■ Goal of the exercise ■
Set down each entry from the block beneath, exactly as written.

Content starts

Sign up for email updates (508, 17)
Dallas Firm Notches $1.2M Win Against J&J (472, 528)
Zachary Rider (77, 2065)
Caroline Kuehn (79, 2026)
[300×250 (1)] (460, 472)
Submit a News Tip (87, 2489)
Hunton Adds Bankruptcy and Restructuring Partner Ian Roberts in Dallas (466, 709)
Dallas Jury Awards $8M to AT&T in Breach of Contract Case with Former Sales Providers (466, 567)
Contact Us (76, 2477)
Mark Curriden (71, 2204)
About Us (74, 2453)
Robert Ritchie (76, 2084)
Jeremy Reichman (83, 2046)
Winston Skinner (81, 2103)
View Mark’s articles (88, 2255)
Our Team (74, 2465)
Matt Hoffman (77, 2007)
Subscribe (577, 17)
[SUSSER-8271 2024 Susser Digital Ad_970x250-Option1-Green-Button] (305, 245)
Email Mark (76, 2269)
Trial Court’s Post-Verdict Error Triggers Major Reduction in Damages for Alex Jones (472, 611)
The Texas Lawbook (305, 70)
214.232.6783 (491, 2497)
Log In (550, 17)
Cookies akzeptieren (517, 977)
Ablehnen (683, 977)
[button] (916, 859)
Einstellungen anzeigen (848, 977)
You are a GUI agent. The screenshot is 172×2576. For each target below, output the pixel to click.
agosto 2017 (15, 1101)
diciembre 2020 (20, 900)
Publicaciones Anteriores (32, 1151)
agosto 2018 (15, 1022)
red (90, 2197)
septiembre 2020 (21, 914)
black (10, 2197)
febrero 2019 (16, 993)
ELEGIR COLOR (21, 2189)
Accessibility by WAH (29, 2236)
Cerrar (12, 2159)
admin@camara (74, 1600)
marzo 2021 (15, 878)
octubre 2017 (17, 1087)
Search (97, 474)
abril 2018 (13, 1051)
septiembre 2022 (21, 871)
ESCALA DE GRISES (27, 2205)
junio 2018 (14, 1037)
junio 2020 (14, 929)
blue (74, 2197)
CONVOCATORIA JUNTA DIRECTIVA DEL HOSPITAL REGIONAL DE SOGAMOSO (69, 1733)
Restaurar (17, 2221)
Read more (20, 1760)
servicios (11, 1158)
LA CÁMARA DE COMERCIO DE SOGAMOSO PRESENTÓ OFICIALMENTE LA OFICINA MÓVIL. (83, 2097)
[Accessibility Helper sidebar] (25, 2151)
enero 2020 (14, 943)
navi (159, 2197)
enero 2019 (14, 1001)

Content ends

■ Reply to the task ■
Sign up for email updates (508, 17)
Dallas Firm Notches $1.2M Win Against J&J (472, 528)
Zachary Rider (77, 2065)
Caroline Kuehn (79, 2026)
[300×250 (1)] (460, 472)
Submit a News Tip (87, 2489)
Hunton Adds Bankruptcy and Restructuring Partner Ian Roberts in Dallas (466, 709)
Dallas Jury Awards $8M to AT&T in Breach of Contract Case with Former Sales Providers (466, 567)
Contact Us (76, 2477)
Mark Curriden (71, 2204)
About Us (74, 2453)
Robert Ritchie (76, 2084)
Jeremy Reichman (83, 2046)
Winston Skinner (81, 2103)
View Mark’s articles (88, 2255)
Our Team (74, 2465)
Matt Hoffman (77, 2007)
Subscribe (577, 17)
[SUSSER-8271 2024 Susser Digital Ad_970x250-Option1-Green-Button] (305, 245)
Email Mark (76, 2269)
Trial Court’s Post-Verdict Error Triggers Major Reduction in Damages for Alex Jones (472, 611)
The Texas Lawbook (305, 70)
214.232.6783 (491, 2497)
Log In (550, 17)
Cookies akzeptieren (517, 977)
Ablehnen (683, 977)
[button] (916, 859)
Einstellungen anzeigen (848, 977)
You are a GUI agent. The screenshot is 172×2576. For each target below, output the pixel to click.
agosto 2017 (15, 1101)
diciembre 2020 (20, 900)
Publicaciones Anteriores (32, 1151)
agosto 2018 (15, 1022)
red (90, 2197)
septiembre 2020 (21, 914)
black (10, 2197)
febrero 2019 (16, 993)
ELEGIR COLOR (21, 2189)
Accessibility by WAH (29, 2236)
Cerrar (12, 2159)
admin@camara (74, 1600)
marzo 2021 (15, 878)
octubre 2017 (17, 1087)
Search (97, 474)
abril 2018 (13, 1051)
septiembre 2022 (21, 871)
ESCALA DE GRISES (27, 2205)
junio 2018 (14, 1037)
junio 2020 (14, 929)
blue (74, 2197)
CONVOCATORIA JUNTA DIRECTIVA DEL HOSPITAL REGIONAL DE SOGAMOSO (69, 1733)
Restaurar (17, 2221)
Read more (20, 1760)
servicios (11, 1158)
LA CÁMARA DE COMERCIO DE SOGAMOSO PRESENTÓ OFICIALMENTE LA OFICINA MÓVIL. (83, 2097)
[Accessibility Helper sidebar] (25, 2151)
enero 2020 (14, 943)
navi (159, 2197)
enero 2019 (14, 1001)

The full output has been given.